Essa, in altri termini, non ha consentito, né tantomeno consente la rideterminazione del canone anche per il prosieguo della concessione. Il che apre uno scenario di rilevante problematicità.
In effetti, sebbene il periodo pandemico sia formalmente concluso e l’attività sanitaria sia ripresa a pieno ritmo, i dati di fatturato forniti dagli operatori evidenziano un tendenziale dimezzamento del medesimo rispetto a periodo prepandemico. Sembrerebbe, in altri termini, che siano state radicalmente modificate le abitudini dell’utenza che non ha ripreso ad affluire alle strutture sanitarie con le modalità precedenti (meno persone si recano in visita ai degenti, per esempio).
Il quadro testé delineato è confermato dagli esiti delle procedure bandite per l’affidamento delle concessioni in questione: ove è stato messo a base di gara un canone fisso, le relative procedure sono andate deserte un po’ ovunque.

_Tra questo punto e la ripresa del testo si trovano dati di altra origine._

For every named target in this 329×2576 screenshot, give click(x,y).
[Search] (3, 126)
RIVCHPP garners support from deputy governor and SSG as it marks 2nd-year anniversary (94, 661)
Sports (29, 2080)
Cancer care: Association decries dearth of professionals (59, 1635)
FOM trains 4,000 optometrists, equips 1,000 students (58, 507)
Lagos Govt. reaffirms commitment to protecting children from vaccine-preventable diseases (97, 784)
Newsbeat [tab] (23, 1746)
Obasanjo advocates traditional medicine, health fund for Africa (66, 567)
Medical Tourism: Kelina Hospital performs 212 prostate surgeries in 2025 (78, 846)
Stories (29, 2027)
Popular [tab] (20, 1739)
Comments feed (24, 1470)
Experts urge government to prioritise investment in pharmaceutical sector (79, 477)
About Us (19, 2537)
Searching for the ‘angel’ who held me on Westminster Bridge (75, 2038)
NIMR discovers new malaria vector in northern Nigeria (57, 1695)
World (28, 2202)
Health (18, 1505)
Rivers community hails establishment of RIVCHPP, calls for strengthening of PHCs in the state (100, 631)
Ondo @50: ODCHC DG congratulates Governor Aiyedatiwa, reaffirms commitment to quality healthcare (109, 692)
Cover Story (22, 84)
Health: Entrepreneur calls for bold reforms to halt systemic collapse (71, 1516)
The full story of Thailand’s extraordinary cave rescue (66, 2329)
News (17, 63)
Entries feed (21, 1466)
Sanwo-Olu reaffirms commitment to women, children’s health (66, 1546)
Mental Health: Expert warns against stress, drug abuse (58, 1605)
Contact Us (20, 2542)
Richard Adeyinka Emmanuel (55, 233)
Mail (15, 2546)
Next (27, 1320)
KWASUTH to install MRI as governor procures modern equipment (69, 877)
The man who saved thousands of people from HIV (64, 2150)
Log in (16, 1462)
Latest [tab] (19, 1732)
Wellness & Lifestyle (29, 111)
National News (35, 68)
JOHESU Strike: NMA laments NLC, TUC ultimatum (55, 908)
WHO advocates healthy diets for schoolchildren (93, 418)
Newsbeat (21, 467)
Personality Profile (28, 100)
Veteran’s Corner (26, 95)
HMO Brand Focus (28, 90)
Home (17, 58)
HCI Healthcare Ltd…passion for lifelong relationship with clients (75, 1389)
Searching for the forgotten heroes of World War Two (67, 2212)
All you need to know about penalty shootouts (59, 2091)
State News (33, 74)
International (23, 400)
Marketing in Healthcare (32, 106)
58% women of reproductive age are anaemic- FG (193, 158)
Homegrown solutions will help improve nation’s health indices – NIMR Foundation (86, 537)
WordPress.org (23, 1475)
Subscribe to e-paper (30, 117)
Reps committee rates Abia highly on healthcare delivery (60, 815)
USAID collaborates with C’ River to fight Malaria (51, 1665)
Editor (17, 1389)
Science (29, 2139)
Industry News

Ciò, si badi, sia nei casi in cui i canoni siano stati mantenuti sul livello prepandemico (e, in questo caso, la deserzione era pressoché certa), sia nelle ipotesi in cui siano stati adeguati in riduzione. Occorre, quindi, capire come uscire da questa impasse
Le possibili soluzioni
La soluzione alla problematica sopra esposta deve, ovviamente, partire da una ragionevole riduzione del canone fisso, sulla base dei dati di fatturato della pre- cedente gestione. Diversamente, verrebbe irragionevolmente snaturato il sinallagma del rapporto contrattuale. Non pare, tuttavia, che la presenza di un canone fisso possa essere tout court messa in discussione, in quanto la sua eliminazione e la eventuale sostituzione con un canone in percentuale sul fatturato comporterebbe l’abbattimento, quando non l’annullamento del rischio dal lato della domanda, ossia quello legato alla effettiva domanda dei servizi oggetto del contratto. Dal che conseguirebbe lo snaturamento stesso della concessione, che perderebbe il suo carattere distintivo (ossia, l’assunzione del rischio operativo da parte dell’operatore economico).
A mio avviso, sembrerebbe ragionevole modulare il quantum dovuto dal concessionario in una parte fissa ed una variabile, agganciata eventualmente anche a diversi step di fatturato certificato dall’Agenzia delle Entrate. Ciò consentirebbe di mantenere inalterato l’equilibrio concessorio, con la permanenza del rischio in capo al fornitore.
In ogni caso, mai come con riferimento a questa tipologia di servizi è oltremodo opportuno l’espletamento di una consultazione preliminare di mercato che consenta di comprendere i caratteri di un settore che ha radicalmente mutato la propria connotazione a seguito della pandemia.
Attendiamo, quindi, i risultati delle prime procedure post Covid che sono state e verranno bandite al fine di comprendere quale assetto sia più ragionevole e idoneo per contrattualizzare la concessione in questione.